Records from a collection
================================

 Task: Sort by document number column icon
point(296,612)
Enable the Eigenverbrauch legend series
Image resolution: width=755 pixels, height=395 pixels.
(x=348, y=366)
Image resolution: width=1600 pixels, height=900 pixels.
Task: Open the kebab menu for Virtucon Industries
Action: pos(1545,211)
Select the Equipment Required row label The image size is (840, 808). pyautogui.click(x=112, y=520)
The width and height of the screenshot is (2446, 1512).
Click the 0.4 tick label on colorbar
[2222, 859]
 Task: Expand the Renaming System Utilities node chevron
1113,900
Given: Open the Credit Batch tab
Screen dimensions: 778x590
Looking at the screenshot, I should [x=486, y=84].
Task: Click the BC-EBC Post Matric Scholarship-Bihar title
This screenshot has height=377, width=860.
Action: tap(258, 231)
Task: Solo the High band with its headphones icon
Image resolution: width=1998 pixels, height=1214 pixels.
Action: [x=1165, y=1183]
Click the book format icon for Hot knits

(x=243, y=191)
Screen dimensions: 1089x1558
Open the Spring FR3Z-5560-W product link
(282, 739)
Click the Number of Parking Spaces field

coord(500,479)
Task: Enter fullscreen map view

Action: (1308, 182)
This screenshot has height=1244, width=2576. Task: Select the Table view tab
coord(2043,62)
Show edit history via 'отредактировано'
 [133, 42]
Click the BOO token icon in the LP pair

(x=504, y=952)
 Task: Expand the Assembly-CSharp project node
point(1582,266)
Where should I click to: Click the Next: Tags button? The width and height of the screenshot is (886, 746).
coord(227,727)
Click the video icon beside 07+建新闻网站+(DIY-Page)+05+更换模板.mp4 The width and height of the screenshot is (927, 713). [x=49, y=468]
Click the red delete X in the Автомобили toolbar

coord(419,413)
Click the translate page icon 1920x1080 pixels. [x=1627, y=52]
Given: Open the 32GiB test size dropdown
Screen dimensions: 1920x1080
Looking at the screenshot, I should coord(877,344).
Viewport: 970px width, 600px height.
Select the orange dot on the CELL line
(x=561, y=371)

================================

Count the lines in the items above that contain the string "resolution". Reply with the number alone.

3